已存数据 >>
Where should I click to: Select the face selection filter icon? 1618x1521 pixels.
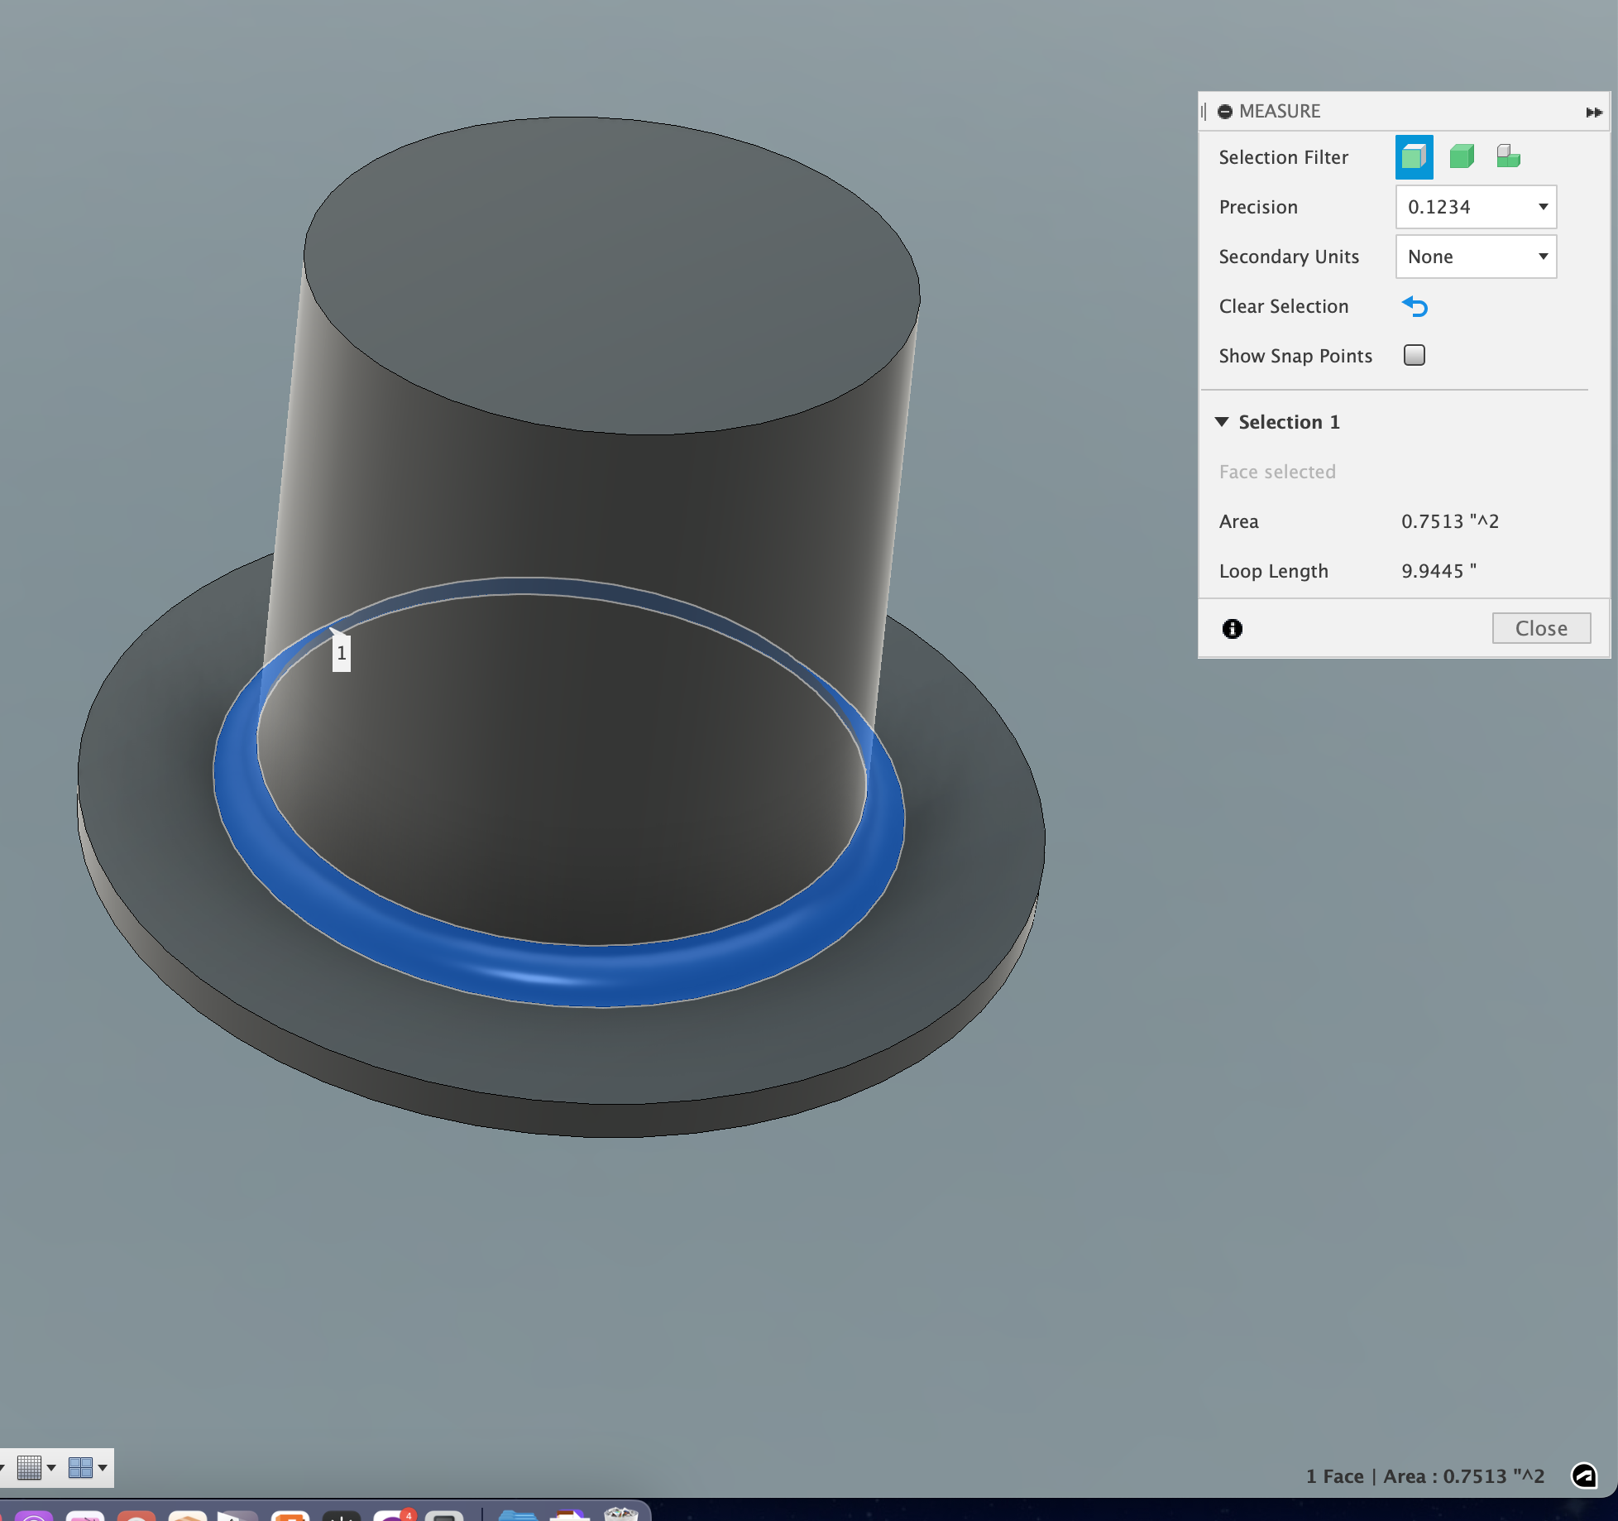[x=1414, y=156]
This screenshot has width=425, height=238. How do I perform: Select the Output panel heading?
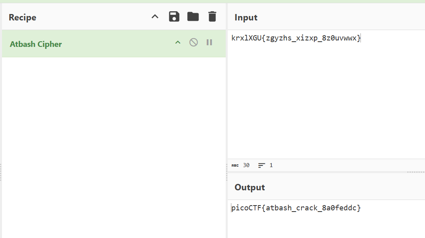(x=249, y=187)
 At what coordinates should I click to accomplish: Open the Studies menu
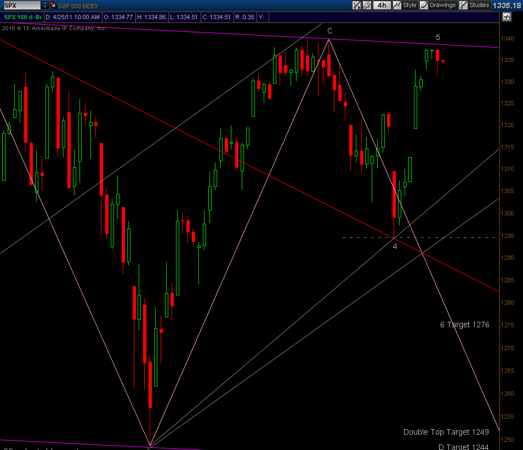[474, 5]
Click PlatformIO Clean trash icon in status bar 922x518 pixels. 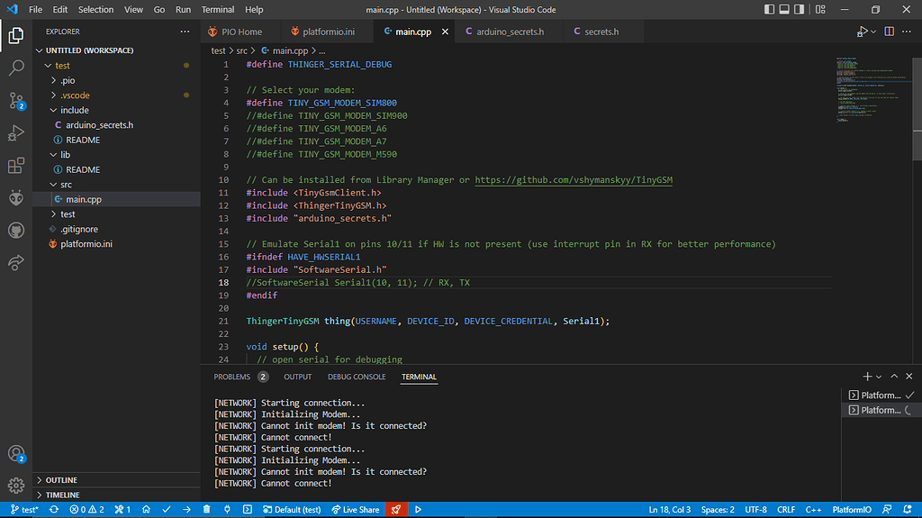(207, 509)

任务目标 >> 请数一数上面的数据中有几行含有字符串“Select”，只写出行数。

练习解答 >> 2